Ron Fournier: ‘It’s A Reporter’s Job To Be An A**’
Jesus, Ron Fournier. Speak for yourself.
National Journal‘s serial tweeter is at it again — tweeting, that is. On Wednesday he strongly defended Univision’s Jorge Ramos, who initially got himself thrown out of a press conference in Iowa Tuesday night with GOP presidential frontrunner Donald Trump by acting like a complete lunatic.
Let’s be clear: Trump didn’t throw Ramos out. But he wouldn’t let Ramos, a left-wing activist who was there to lecture the candidate and not question him, overtake his presser. Trump interrupted him and told him to sit down. A towering, balding security guard then pushed Ramos out of the room.
At Trump’s request, Ramos returned and resumed ranting.
In one defense, Fournier offered what he thinks is universal rule of thumb for journalists:
A coworker cracked, “If you believe Fournier, Erik Wemple is the ideal journalist.”
It’s really not a reporter’s “job” to be an “ass.” It’s a choice to be an ass.
Fournier exaggerated the story and gave it a wild interpretation.
Actually, no. Everyone is not a journalist.
The fact is, Trump lives for press. He loves taking questions. He may not handle difficult, insulting questions the way many politicians do — which is, they rope you off, they walk away or they have an aide pull you aside to tell you to call the office — but it’s his right to fight back as much as it is a reporter’s to ask what he wants. And I mean ask not lecture.
The truth is, most journalists are polite and respectful even when they are being tough. In a recent speech, Trump hailed CBS’s Major Garrett for his “brutal” questioning President Obama about American hostages being held in Iran.

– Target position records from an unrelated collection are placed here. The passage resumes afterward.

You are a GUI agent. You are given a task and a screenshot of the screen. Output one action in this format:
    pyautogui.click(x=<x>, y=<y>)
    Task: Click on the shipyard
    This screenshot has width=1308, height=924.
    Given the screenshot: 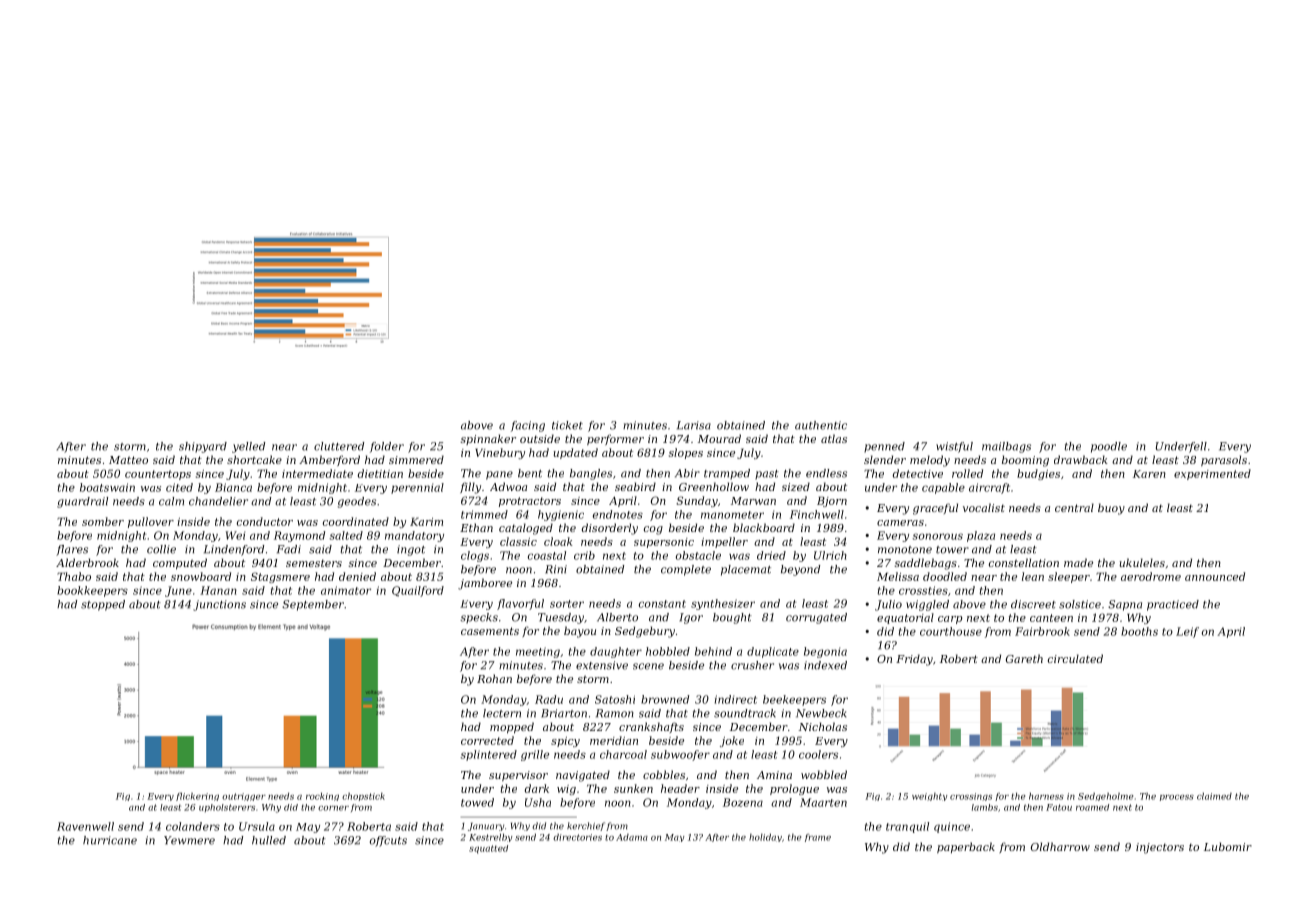 What is the action you would take?
    pyautogui.click(x=203, y=447)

So Trump is not exactly opposed to toughness.
Should a member of the press or a voter choose to act like an ass, so be it. Do it. But there may be consequences — such as a candidate like New Jersey Gov. Chris Christie who tells you to “sit down and shut up” or a president like Obama who kicks a heckler out. Ramos can’t rant, get into trouble and then rant about First Amendment rights. He had them. And Trump has them, too.
“Shame on you,” Obama told a man who interrupted him in the East Room of the White House at a LGBT pride event in June. “Listen you’re in my house … it’s not respectful.”
Turns out the heckler was an undocumented transgender protestor.
A follower challenged Fournier, saying, “You aren’t a journalist. You’re a hack. The guy spoke out of turn yet was still allowed to ask his ? later. Maroon.”
I’m going out on a limb here. What he meant to write: “moron.”